Reproduce the following data verbatim, omitting the pictures.

----- Materials provided

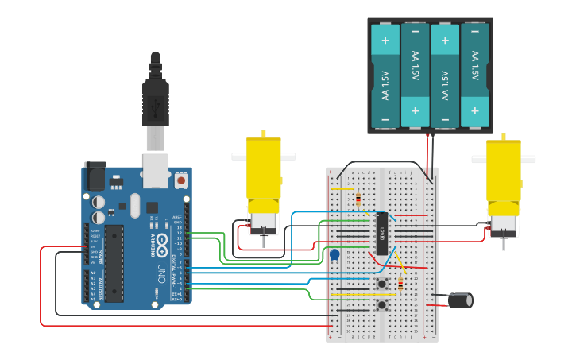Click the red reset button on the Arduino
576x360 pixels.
coord(181,180)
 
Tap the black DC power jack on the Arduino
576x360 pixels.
coord(95,176)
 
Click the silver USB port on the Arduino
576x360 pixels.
coord(154,170)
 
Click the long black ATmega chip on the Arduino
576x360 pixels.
coord(114,263)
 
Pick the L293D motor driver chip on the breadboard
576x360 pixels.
coord(382,233)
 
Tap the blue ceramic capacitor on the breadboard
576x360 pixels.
coord(334,255)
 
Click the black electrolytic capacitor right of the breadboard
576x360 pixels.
coord(461,300)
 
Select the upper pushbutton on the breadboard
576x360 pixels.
coord(382,284)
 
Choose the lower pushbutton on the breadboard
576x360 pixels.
coord(382,304)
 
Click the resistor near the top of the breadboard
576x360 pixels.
coord(358,199)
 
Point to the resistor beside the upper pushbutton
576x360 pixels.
coord(400,284)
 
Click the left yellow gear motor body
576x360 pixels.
coord(263,169)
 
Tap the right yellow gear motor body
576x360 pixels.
coord(504,171)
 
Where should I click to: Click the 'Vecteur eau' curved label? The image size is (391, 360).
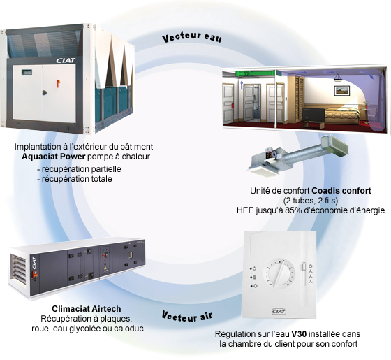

----------

Written response
Click the red reset button on the Arduino
576x360 pixels.
coord(181,180)
 
Tap the black DC power jack on the Arduino
576x360 pixels.
coord(95,176)
 
Click the silver USB port on the Arduino
576x360 pixels.
coord(154,170)
 
Click the long black ATmega chip on the Arduino
576x360 pixels.
coord(114,263)
 
Pick the L293D motor driver chip on the breadboard
576x360 pixels.
coord(382,233)
 
Tap the blue ceramic capacitor on the breadboard
576x360 pixels.
coord(334,255)
 
Click the black electrolytic capacitor right of the breadboard
576x360 pixels.
coord(461,300)
 
Select the upper pushbutton on the breadboard
576x360 pixels.
coord(382,284)
 
Choose the lower pushbutton on the breadboard
576x360 pixels.
coord(382,304)
 
Click the resistor near the top of the breadboard
576x360 pixels.
coord(358,199)
 
Point to the resistor beside the upper pushbutton
576x360 pixels.
coord(400,284)
 
Click the left yellow gear motor body
576x360 pixels.
coord(263,169)
 
Tap the right yellow gear motor body
576x360 pixels.
coord(504,171)
 
Where should I click to: Click the 'Vecteur eau' curved label? The image size is (391, 360).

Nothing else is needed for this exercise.